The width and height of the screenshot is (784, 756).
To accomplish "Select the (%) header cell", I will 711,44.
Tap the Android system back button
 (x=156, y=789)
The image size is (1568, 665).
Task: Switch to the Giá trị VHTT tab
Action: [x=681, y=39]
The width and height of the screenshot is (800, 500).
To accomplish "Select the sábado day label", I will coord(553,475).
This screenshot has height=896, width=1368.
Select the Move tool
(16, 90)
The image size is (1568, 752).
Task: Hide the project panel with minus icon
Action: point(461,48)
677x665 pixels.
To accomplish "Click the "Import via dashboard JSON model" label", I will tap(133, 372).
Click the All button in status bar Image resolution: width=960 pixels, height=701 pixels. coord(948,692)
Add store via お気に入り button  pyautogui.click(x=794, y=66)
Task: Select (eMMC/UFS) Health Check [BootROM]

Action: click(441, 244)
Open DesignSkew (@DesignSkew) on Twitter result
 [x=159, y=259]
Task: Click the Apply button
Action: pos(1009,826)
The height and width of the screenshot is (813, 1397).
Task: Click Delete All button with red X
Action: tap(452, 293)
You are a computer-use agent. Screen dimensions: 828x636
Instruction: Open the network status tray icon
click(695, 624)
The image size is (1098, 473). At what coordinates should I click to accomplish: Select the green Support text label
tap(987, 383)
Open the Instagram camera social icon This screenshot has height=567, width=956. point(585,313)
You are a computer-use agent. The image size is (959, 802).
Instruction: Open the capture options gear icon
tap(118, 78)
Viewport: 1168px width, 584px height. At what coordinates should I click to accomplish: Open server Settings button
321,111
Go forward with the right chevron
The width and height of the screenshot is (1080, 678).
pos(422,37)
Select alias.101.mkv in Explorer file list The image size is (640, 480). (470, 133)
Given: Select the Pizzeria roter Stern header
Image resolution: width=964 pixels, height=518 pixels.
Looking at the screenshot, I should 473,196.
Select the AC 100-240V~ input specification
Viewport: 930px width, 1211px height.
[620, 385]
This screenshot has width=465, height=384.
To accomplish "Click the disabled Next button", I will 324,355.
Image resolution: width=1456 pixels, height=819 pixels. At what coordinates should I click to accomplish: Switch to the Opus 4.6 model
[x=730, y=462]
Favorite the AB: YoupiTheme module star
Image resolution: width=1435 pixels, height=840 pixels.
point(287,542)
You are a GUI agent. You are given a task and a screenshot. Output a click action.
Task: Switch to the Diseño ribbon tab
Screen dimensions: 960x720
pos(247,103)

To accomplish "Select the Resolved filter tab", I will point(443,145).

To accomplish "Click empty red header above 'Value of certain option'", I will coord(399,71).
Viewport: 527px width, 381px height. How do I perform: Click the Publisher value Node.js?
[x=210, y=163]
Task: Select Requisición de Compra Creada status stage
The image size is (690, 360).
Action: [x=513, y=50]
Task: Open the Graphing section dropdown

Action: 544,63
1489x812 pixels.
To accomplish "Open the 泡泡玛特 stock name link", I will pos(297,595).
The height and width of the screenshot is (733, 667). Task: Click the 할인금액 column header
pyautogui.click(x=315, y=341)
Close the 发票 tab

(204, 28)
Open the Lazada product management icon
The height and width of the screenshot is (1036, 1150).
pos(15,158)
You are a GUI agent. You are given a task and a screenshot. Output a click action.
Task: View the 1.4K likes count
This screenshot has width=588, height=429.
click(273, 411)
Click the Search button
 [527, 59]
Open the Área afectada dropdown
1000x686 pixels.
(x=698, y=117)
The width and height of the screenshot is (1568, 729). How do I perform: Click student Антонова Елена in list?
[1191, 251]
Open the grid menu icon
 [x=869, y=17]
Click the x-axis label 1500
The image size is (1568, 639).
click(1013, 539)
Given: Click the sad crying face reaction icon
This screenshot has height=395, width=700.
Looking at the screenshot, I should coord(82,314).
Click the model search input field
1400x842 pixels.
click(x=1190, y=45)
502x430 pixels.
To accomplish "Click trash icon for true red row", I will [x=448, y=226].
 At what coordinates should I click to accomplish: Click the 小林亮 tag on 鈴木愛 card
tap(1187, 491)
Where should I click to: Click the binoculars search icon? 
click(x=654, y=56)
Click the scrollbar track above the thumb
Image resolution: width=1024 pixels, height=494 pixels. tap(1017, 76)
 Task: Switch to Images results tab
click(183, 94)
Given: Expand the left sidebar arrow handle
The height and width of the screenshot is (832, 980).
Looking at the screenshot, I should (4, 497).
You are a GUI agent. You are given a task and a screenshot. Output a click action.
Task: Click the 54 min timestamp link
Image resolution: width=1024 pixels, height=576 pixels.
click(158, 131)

________________

* _WORK TASK_:
The answer is all of the material, repeated exactly.

* _WRITTEN SOLUTION_:
The width and height of the screenshot is (784, 756).
To accomplish "Select the (%) header cell", I will 711,44.
Tap the Android system back button
 (x=156, y=789)
The image size is (1568, 665).
Task: Switch to the Giá trị VHTT tab
Action: [x=681, y=39]
The width and height of the screenshot is (800, 500).
To accomplish "Select the sábado day label", I will coord(553,475).
This screenshot has height=896, width=1368.
Select the Move tool
(16, 90)
The image size is (1568, 752).
Task: Hide the project panel with minus icon
Action: point(461,48)
677x665 pixels.
To accomplish "Click the "Import via dashboard JSON model" label", I will tap(133, 372).
Click the All button in status bar Image resolution: width=960 pixels, height=701 pixels. coord(948,692)
Add store via お気に入り button  pyautogui.click(x=794, y=66)
Task: Select (eMMC/UFS) Health Check [BootROM]

Action: click(441, 244)
Open DesignSkew (@DesignSkew) on Twitter result
 [x=159, y=259]
Task: Click the Apply button
Action: pos(1009,826)
The height and width of the screenshot is (813, 1397).
Task: Click Delete All button with red X
Action: tap(452, 293)
You are a computer-use agent. Screen dimensions: 828x636
Instruction: Open the network status tray icon
click(695, 624)
The image size is (1098, 473). At what coordinates should I click to accomplish: Select the green Support text label
tap(987, 383)
Open the Instagram camera social icon This screenshot has height=567, width=956. point(585,313)
You are a computer-use agent. The image size is (959, 802).
Instruction: Open the capture options gear icon
tap(118, 78)
Viewport: 1168px width, 584px height. At what coordinates should I click to accomplish: Open server Settings button
321,111
Go forward with the right chevron
The width and height of the screenshot is (1080, 678).
pos(422,37)
Select alias.101.mkv in Explorer file list The image size is (640, 480). (470, 133)
Given: Select the Pizzeria roter Stern header
Image resolution: width=964 pixels, height=518 pixels.
Looking at the screenshot, I should 473,196.
Select the AC 100-240V~ input specification
Viewport: 930px width, 1211px height.
[620, 385]
This screenshot has width=465, height=384.
To accomplish "Click the disabled Next button", I will 324,355.
Image resolution: width=1456 pixels, height=819 pixels. At what coordinates should I click to accomplish: Switch to the Opus 4.6 model
[x=730, y=462]
Favorite the AB: YoupiTheme module star
Image resolution: width=1435 pixels, height=840 pixels.
point(287,542)
You are a GUI agent. You are given a task and a screenshot. Output a click action.
Task: Switch to the Diseño ribbon tab
Screen dimensions: 960x720
pos(247,103)

To accomplish "Select the Resolved filter tab", I will point(443,145).

To accomplish "Click empty red header above 'Value of certain option'", I will coord(399,71).
Viewport: 527px width, 381px height. How do I perform: Click the Publisher value Node.js?
[x=210, y=163]
Task: Select Requisición de Compra Creada status stage
The image size is (690, 360).
Action: [x=513, y=50]
Task: Open the Graphing section dropdown

Action: 544,63
1489x812 pixels.
To accomplish "Open the 泡泡玛特 stock name link", I will pos(297,595).
The height and width of the screenshot is (733, 667). Task: Click the 할인금액 column header
pyautogui.click(x=315, y=341)
Close the 发票 tab

(204, 28)
Open the Lazada product management icon
The height and width of the screenshot is (1036, 1150).
pos(15,158)
You are a GUI agent. You are given a task and a screenshot. Output a click action.
Task: View the 1.4K likes count
This screenshot has width=588, height=429.
click(273, 411)
Click the Search button
 [527, 59]
Open the Área afectada dropdown
1000x686 pixels.
(x=698, y=117)
The width and height of the screenshot is (1568, 729). How do I perform: Click student Антонова Елена in list?
[1191, 251]
Open the grid menu icon
 [x=869, y=17]
Click the x-axis label 1500
The image size is (1568, 639).
click(1013, 539)
Given: Click the sad crying face reaction icon
This screenshot has height=395, width=700.
Looking at the screenshot, I should coord(82,314).
Click the model search input field
1400x842 pixels.
click(x=1190, y=45)
502x430 pixels.
To accomplish "Click trash icon for true red row", I will [x=448, y=226].
 At what coordinates should I click to accomplish: Click the 小林亮 tag on 鈴木愛 card
tap(1187, 491)
Where should I click to: Click the binoculars search icon? 
click(x=654, y=56)
Click the scrollbar track above the thumb
Image resolution: width=1024 pixels, height=494 pixels. tap(1017, 76)
 Task: Switch to Images results tab
click(183, 94)
Given: Expand the left sidebar arrow handle
The height and width of the screenshot is (832, 980).
Looking at the screenshot, I should (4, 497).
You are a GUI agent. You are given a task and a screenshot. Output a click action.
Task: Click the 54 min timestamp link
Image resolution: width=1024 pixels, height=576 pixels.
click(158, 131)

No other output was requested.